I use Remember the Milk to maintain my to-do list. In the past year, I’ve added a lot of repeating tasks to it. These are items like “clean for an hour” and “work on music (10 minutes)”, and they’re intended to build up as I blow them off so that I know how much laziness I have to make up for. Then what usually happens is that I take care of a bunch in a spurt of productivity.

The issue arises that my to-do list gets overrun by these multiple items, and it becomes tough to see past a long list of “clean for an hour” duplicates to notice some of the actual individual items like, say, “cancel cable”. Suddenly the list isn’t useful for anything other than a rough meter of long I’ve slacked on these repeating items.

Which brings us to Quotas, an idea for an application that keeps track of bulk to-do items. Instead of displaying a line for every individual instance of these repeating items, Quotas instead shows you a meter that builds up as time goes by and gets knocked back down when you actually do stuff.

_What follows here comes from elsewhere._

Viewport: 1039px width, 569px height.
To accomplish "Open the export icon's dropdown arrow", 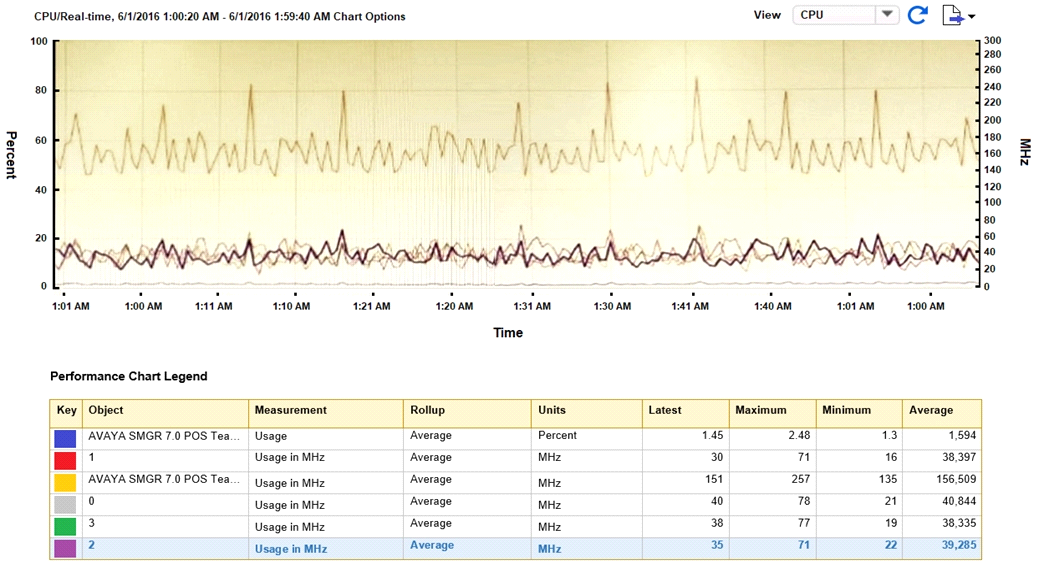I will pos(972,17).
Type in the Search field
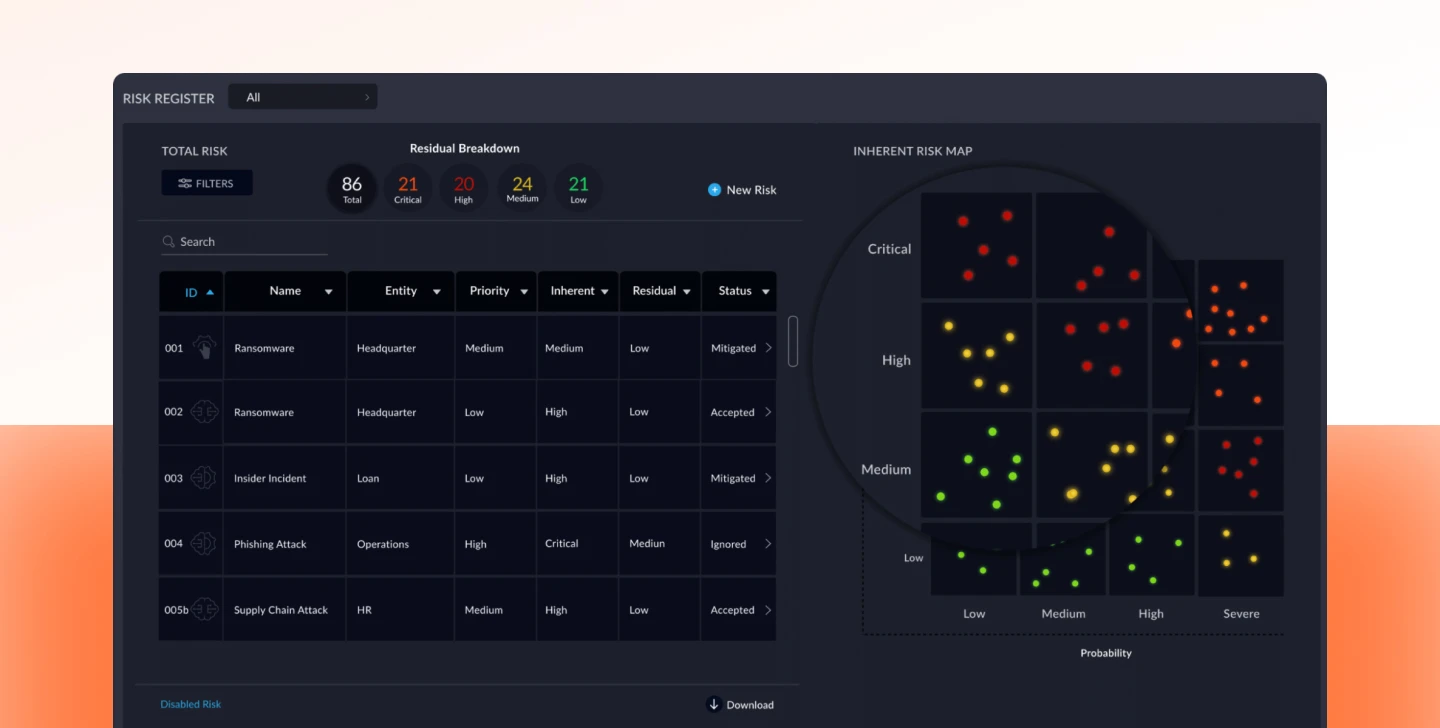Viewport: 1440px width, 728px height. pyautogui.click(x=250, y=242)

And each meter doesn’t have to apply to a single item. One of my most important repeating tasks is “Do Something Awesome”, which is how I ensure that I stay active with my personal creative projects. I check off instances of “Do Something Awesome” when I post a substantial blog item (like this one) or when I post a song or an original drawing to one of my blogs. I also check one off when I post three minor blog items. Minor items are usually found images or links to interesting articles where I don’t editorialize much.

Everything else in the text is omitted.